Task to carry out:
Reproduce all entries precisely as they are written.

** Input follows **

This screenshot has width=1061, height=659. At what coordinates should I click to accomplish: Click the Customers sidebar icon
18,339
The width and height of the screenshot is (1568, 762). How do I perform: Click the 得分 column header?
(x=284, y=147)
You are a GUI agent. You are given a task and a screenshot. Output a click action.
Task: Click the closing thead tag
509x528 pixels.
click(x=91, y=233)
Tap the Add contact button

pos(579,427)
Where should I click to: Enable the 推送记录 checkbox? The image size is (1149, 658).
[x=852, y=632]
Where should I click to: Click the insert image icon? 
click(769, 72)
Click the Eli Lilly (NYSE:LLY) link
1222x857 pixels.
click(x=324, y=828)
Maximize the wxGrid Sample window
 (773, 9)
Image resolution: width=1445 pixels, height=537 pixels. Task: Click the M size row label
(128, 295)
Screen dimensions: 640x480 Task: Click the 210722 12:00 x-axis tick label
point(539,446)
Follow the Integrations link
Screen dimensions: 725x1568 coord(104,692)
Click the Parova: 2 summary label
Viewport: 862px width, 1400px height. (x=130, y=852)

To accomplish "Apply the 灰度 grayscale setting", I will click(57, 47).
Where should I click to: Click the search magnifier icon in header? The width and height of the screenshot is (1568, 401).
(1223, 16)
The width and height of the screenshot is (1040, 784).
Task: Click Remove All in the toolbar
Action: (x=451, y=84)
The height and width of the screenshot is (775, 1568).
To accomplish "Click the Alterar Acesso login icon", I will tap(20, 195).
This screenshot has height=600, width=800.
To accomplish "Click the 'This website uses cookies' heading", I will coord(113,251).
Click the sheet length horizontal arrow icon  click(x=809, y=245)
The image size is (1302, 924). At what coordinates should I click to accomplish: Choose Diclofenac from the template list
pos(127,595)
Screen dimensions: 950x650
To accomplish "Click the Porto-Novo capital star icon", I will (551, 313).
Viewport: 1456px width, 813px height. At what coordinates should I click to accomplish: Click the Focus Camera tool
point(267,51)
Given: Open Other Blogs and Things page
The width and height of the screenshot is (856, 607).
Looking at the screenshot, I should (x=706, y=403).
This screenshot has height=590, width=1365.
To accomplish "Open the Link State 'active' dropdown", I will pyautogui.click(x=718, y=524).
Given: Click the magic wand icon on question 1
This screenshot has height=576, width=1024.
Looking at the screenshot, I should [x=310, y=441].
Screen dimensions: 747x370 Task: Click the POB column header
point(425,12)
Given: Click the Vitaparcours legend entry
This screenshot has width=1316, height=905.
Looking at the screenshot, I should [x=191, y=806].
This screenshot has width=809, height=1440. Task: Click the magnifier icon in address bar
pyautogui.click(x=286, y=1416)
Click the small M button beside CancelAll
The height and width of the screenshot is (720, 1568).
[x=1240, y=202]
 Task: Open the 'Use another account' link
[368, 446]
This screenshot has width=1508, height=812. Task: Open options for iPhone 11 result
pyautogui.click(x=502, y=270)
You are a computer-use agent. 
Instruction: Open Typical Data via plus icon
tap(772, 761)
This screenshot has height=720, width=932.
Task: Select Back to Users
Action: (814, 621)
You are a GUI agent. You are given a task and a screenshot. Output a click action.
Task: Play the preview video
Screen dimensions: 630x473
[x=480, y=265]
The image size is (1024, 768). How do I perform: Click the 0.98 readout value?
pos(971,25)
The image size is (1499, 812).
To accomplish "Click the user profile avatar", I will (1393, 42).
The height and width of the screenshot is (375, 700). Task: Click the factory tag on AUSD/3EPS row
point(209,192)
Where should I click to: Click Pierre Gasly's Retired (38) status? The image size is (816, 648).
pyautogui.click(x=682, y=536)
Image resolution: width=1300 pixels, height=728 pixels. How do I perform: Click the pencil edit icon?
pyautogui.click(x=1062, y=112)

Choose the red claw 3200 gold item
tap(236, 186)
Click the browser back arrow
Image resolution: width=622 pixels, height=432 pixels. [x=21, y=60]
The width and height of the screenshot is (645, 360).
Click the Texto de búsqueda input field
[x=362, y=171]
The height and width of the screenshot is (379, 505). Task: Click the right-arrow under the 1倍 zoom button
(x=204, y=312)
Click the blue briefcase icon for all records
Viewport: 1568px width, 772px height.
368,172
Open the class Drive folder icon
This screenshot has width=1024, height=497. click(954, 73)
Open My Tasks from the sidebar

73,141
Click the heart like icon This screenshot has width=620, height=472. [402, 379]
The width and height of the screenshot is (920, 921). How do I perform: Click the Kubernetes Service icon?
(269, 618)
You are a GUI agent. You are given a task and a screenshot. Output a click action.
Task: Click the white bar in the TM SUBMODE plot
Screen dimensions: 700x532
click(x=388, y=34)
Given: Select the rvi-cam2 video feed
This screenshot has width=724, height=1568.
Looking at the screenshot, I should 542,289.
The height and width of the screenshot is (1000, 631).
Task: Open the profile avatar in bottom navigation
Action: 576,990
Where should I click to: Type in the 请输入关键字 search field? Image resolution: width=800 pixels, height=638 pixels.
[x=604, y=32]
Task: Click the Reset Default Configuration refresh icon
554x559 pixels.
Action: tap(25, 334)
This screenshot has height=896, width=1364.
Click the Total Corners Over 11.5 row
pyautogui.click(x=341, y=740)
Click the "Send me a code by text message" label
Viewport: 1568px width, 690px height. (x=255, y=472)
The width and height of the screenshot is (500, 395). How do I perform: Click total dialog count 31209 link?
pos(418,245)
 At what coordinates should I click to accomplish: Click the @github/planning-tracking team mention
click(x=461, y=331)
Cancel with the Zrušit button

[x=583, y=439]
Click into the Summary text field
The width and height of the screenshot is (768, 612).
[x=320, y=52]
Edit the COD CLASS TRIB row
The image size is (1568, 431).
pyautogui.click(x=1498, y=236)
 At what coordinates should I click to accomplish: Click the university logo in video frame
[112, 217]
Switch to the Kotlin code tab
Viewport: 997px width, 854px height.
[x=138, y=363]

** End of Input **

Written response:
This screenshot has width=1061, height=659. At what coordinates should I click to accomplish: Click the Customers sidebar icon
18,339
The width and height of the screenshot is (1568, 762). How do I perform: Click the 得分 column header?
(x=284, y=147)
You are a GUI agent. You are given a task and a screenshot. Output a click action.
Task: Click the closing thead tag
509x528 pixels.
click(x=91, y=233)
Tap the Add contact button

pos(579,427)
Where should I click to: Enable the 推送记录 checkbox? The image size is (1149, 658).
[x=852, y=632]
Where should I click to: Click the insert image icon? 
click(769, 72)
Click the Eli Lilly (NYSE:LLY) link
1222x857 pixels.
click(x=324, y=828)
Maximize the wxGrid Sample window
 (773, 9)
Image resolution: width=1445 pixels, height=537 pixels. Task: Click the M size row label
(128, 295)
Screen dimensions: 640x480 Task: Click the 210722 12:00 x-axis tick label
point(539,446)
Follow the Integrations link
Screen dimensions: 725x1568 coord(104,692)
Click the Parova: 2 summary label
Viewport: 862px width, 1400px height. (x=130, y=852)

To accomplish "Apply the 灰度 grayscale setting", I will click(57, 47).
Where should I click to: Click the search magnifier icon in header? The width and height of the screenshot is (1568, 401).
(1223, 16)
The width and height of the screenshot is (1040, 784).
Task: Click Remove All in the toolbar
Action: (x=451, y=84)
The height and width of the screenshot is (775, 1568).
To accomplish "Click the Alterar Acesso login icon", I will tap(20, 195).
This screenshot has height=600, width=800.
To accomplish "Click the 'This website uses cookies' heading", I will coord(113,251).
Click the sheet length horizontal arrow icon  click(x=809, y=245)
The image size is (1302, 924). At what coordinates should I click to accomplish: Choose Diclofenac from the template list
pos(127,595)
Screen dimensions: 950x650
To accomplish "Click the Porto-Novo capital star icon", I will (551, 313).
Viewport: 1456px width, 813px height. At what coordinates should I click to accomplish: Click the Focus Camera tool
point(267,51)
Given: Open Other Blogs and Things page
The width and height of the screenshot is (856, 607).
Looking at the screenshot, I should (x=706, y=403).
This screenshot has height=590, width=1365.
To accomplish "Open the Link State 'active' dropdown", I will pyautogui.click(x=718, y=524).
Given: Click the magic wand icon on question 1
This screenshot has height=576, width=1024.
Looking at the screenshot, I should [x=310, y=441].
Screen dimensions: 747x370 Task: Click the POB column header
point(425,12)
Given: Click the Vitaparcours legend entry
This screenshot has width=1316, height=905.
Looking at the screenshot, I should [x=191, y=806].
This screenshot has width=809, height=1440. Task: Click the magnifier icon in address bar
pyautogui.click(x=286, y=1416)
Click the small M button beside CancelAll
The height and width of the screenshot is (720, 1568).
[x=1240, y=202]
 Task: Open the 'Use another account' link
[368, 446]
This screenshot has width=1508, height=812. Task: Open options for iPhone 11 result
pyautogui.click(x=502, y=270)
You are a computer-use agent. 
Instruction: Open Typical Data via plus icon
tap(772, 761)
This screenshot has height=720, width=932.
Task: Select Back to Users
Action: (814, 621)
You are a GUI agent. You are given a task and a screenshot. Output a click action.
Task: Play the preview video
Screen dimensions: 630x473
[x=480, y=265]
The image size is (1024, 768). How do I perform: Click the 0.98 readout value?
pos(971,25)
The image size is (1499, 812).
To accomplish "Click the user profile avatar", I will (1393, 42).
The height and width of the screenshot is (375, 700). Task: Click the factory tag on AUSD/3EPS row
point(209,192)
Where should I click to: Click Pierre Gasly's Retired (38) status? The image size is (816, 648).
pyautogui.click(x=682, y=536)
Image resolution: width=1300 pixels, height=728 pixels. How do I perform: Click the pencil edit icon?
pyautogui.click(x=1062, y=112)

Choose the red claw 3200 gold item
tap(236, 186)
Click the browser back arrow
Image resolution: width=622 pixels, height=432 pixels. [x=21, y=60]
The width and height of the screenshot is (645, 360).
Click the Texto de búsqueda input field
[x=362, y=171]
The height and width of the screenshot is (379, 505). Task: Click the right-arrow under the 1倍 zoom button
(x=204, y=312)
Click the blue briefcase icon for all records
Viewport: 1568px width, 772px height.
368,172
Open the class Drive folder icon
This screenshot has width=1024, height=497. click(954, 73)
Open My Tasks from the sidebar

73,141
Click the heart like icon This screenshot has width=620, height=472. [402, 379]
The width and height of the screenshot is (920, 921). How do I perform: Click the Kubernetes Service icon?
(269, 618)
You are a GUI agent. You are given a task and a screenshot. Output a click action.
Task: Click the white bar in the TM SUBMODE plot
Screen dimensions: 700x532
click(x=388, y=34)
Given: Select the rvi-cam2 video feed
This screenshot has width=724, height=1568.
Looking at the screenshot, I should 542,289.
The height and width of the screenshot is (1000, 631).
Task: Open the profile avatar in bottom navigation
Action: 576,990
Where should I click to: Type in the 请输入关键字 search field? Image resolution: width=800 pixels, height=638 pixels.
[x=604, y=32]
Task: Click the Reset Default Configuration refresh icon
554x559 pixels.
Action: tap(25, 334)
This screenshot has height=896, width=1364.
Click the Total Corners Over 11.5 row
pyautogui.click(x=341, y=740)
Click the "Send me a code by text message" label
Viewport: 1568px width, 690px height. (x=255, y=472)
The width and height of the screenshot is (500, 395). How do I perform: Click total dialog count 31209 link?
pos(418,245)
 At what coordinates should I click to accomplish: Click the @github/planning-tracking team mention
click(x=461, y=331)
Cancel with the Zrušit button

[x=583, y=439]
Click into the Summary text field
The width and height of the screenshot is (768, 612).
[x=320, y=52]
Edit the COD CLASS TRIB row
The image size is (1568, 431).
pyautogui.click(x=1498, y=236)
 At what coordinates should I click to accomplish: Click the university logo in video frame
[112, 217]
Switch to the Kotlin code tab
Viewport: 997px width, 854px height.
[x=138, y=363]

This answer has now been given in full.